[Exercise objective]
Put the lines of the listing from the one containing "The image size is (1568, 594)." through the one containing "[x=304, y=361]" into a Markdown table with the columns Row and Line. Number each line in Row, and leave out blank lines.

--- START OF Entries supplied ---

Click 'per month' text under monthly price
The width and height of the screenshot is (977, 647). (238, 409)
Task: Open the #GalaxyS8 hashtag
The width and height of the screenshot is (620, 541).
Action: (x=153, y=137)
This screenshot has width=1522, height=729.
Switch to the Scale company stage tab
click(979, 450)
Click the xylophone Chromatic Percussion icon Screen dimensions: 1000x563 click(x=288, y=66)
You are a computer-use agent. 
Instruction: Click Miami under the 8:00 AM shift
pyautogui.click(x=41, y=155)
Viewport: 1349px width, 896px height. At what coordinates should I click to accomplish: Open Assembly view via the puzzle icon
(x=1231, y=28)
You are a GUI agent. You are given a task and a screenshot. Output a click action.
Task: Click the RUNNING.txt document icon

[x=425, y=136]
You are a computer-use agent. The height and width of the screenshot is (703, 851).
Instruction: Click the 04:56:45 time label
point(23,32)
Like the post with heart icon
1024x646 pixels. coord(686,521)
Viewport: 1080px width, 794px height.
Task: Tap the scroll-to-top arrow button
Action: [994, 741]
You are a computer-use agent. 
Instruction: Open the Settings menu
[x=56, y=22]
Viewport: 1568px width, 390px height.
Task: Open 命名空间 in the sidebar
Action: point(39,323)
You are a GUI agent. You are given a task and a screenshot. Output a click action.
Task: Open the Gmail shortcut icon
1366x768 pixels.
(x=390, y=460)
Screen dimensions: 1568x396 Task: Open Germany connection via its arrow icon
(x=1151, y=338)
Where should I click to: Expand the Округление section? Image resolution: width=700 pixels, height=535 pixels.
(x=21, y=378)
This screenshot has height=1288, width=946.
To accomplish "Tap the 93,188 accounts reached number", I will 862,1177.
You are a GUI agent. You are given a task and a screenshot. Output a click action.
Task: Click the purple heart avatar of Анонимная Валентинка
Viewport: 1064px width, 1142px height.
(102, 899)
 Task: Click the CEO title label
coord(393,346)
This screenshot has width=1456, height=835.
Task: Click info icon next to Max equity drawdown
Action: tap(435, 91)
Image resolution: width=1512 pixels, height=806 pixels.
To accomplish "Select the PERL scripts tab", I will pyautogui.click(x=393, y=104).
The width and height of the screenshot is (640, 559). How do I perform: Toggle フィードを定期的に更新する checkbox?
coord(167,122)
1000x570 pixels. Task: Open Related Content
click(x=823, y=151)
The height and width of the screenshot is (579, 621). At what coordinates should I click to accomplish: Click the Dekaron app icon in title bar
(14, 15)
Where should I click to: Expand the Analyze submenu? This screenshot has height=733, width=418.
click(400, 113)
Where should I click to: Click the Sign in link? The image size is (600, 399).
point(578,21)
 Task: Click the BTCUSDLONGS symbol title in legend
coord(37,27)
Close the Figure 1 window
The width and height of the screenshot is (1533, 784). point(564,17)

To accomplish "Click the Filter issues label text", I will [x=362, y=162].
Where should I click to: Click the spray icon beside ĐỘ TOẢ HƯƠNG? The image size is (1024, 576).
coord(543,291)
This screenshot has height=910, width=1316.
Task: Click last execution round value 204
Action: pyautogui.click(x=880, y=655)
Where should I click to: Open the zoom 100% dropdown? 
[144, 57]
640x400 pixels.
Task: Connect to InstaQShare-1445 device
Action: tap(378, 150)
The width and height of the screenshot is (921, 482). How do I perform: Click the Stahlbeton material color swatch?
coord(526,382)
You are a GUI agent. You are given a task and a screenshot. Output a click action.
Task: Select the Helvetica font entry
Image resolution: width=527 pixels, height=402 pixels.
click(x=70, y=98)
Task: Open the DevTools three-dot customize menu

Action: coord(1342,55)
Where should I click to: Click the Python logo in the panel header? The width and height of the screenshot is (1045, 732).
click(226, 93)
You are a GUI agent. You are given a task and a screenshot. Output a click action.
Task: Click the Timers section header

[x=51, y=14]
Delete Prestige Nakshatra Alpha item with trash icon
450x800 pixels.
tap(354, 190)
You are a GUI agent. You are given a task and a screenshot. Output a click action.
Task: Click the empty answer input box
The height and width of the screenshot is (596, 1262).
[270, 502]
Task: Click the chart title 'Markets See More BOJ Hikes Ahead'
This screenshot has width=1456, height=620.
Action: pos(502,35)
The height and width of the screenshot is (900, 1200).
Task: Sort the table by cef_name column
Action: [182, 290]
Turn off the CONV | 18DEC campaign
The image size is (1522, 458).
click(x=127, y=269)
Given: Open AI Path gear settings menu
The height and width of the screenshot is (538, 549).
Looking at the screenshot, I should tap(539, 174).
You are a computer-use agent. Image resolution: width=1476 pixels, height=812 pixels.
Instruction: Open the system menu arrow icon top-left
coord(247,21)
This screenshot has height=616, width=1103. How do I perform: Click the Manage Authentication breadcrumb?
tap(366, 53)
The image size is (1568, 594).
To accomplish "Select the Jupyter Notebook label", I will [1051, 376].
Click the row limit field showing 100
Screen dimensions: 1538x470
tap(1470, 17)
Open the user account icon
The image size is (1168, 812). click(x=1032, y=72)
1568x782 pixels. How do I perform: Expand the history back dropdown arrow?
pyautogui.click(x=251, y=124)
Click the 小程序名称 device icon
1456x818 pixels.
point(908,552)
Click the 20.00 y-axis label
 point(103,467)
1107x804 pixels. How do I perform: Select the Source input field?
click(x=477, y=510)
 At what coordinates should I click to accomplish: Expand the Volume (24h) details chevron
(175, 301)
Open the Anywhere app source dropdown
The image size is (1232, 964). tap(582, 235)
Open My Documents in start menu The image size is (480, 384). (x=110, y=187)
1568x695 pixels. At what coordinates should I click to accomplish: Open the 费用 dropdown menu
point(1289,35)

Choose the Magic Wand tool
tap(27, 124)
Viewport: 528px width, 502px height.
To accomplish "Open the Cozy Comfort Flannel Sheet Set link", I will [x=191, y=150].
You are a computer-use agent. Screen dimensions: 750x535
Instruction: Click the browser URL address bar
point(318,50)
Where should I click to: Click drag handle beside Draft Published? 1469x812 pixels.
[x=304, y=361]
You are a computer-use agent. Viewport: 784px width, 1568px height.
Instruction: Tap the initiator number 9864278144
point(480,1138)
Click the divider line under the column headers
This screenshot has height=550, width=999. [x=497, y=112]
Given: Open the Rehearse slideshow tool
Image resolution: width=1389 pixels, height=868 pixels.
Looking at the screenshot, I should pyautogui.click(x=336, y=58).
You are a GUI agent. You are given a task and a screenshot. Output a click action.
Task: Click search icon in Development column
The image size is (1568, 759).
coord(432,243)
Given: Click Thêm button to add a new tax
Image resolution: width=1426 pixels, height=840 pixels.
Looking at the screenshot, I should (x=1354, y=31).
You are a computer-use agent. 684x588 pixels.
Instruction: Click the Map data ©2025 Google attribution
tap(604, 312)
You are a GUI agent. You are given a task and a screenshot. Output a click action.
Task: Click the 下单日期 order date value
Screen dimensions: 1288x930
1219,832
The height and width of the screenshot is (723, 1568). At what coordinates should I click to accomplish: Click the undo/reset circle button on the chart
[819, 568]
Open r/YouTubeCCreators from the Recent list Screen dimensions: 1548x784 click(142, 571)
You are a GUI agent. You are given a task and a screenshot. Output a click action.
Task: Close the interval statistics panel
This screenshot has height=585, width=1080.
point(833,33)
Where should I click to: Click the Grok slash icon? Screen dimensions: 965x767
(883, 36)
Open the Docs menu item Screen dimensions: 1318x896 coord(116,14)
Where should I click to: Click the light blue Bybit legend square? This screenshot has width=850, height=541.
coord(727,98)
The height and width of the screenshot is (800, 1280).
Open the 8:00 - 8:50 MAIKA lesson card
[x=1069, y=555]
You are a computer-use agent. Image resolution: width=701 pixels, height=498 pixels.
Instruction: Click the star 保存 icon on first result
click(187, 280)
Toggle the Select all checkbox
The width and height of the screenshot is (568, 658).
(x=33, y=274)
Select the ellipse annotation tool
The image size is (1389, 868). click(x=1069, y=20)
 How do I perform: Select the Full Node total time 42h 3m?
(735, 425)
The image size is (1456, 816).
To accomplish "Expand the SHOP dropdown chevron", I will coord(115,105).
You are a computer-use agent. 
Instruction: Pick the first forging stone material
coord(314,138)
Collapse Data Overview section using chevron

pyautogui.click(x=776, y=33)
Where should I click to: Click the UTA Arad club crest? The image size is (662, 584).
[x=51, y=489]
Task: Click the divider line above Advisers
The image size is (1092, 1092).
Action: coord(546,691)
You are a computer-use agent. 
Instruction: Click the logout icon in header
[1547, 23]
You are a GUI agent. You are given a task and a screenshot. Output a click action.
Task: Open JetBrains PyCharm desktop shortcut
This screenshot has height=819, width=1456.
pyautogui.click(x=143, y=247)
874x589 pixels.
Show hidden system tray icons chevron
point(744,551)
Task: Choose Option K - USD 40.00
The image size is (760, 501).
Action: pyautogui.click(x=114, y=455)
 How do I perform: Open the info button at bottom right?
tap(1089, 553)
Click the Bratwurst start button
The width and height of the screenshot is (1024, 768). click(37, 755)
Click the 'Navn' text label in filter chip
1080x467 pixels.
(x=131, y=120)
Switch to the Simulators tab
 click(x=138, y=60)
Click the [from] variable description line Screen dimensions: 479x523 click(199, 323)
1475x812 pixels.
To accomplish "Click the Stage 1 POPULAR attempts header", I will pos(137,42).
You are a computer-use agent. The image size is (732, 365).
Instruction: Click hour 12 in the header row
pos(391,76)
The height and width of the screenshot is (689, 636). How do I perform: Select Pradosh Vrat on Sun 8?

--- END OF Entries supplied ---

[Final answer]
| Row | Line |
|---|---|
| 1 | The image size is (1568, 594). |
| 2 | To accomplish "Select the Jupyter Notebook label", I will [1051, 376]. |
| 3 | Click the row limit field showing 100 |
| 4 | Screen dimensions: 1538x470 |
| 5 | tap(1470, 17) |
| 6 | Open the user account icon |
| 7 | The image size is (1168, 812). click(x=1032, y=72) |
| 8 | 1568x782 pixels. How do I perform: Expand the history back dropdown arrow? |
| 9 | pyautogui.click(x=251, y=124) |
| 10 | Click the 小程序名称 device icon |
| 11 | 1456x818 pixels. |
| 12 | point(908,552) |
| 13 | Click the 20.00 y-axis label |
| 14 |  point(103,467) |
| 15 | 1107x804 pixels. How do I perform: Select the Source input field? |
| 16 | click(x=477, y=510) |
| 17 |  At what coordinates should I click to accomplish: Expand the Volume (24h) details chevron |
| 18 | (175, 301) |
| 19 | Open the Anywhere app source dropdown |
| 20 | The image size is (1232, 964). tap(582, 235) |
| 21 | Open My Documents in start menu The image size is (480, 384). (x=110, y=187) |
| 22 | 1568x695 pixels. At what coordinates should I click to accomplish: Open the 费用 dropdown menu |
| 23 | point(1289,35) |
| 24 | Choose the Magic Wand tool |
| 25 | tap(27, 124) |
| 26 | Viewport: 528px width, 502px height. |
| 27 | To accomplish "Open the Cozy Comfort Flannel Sheet Set link", I will [x=191, y=150]. |
| 28 | You are a computer-use agent. Screen dimensions: 750x535 |
| 29 | Instruction: Click the browser URL address bar |
| 30 | point(318,50) |
| 31 | Where should I click to: Click drag handle beside Draft Published? 1469x812 pixels. |
| 32 | [x=304, y=361] |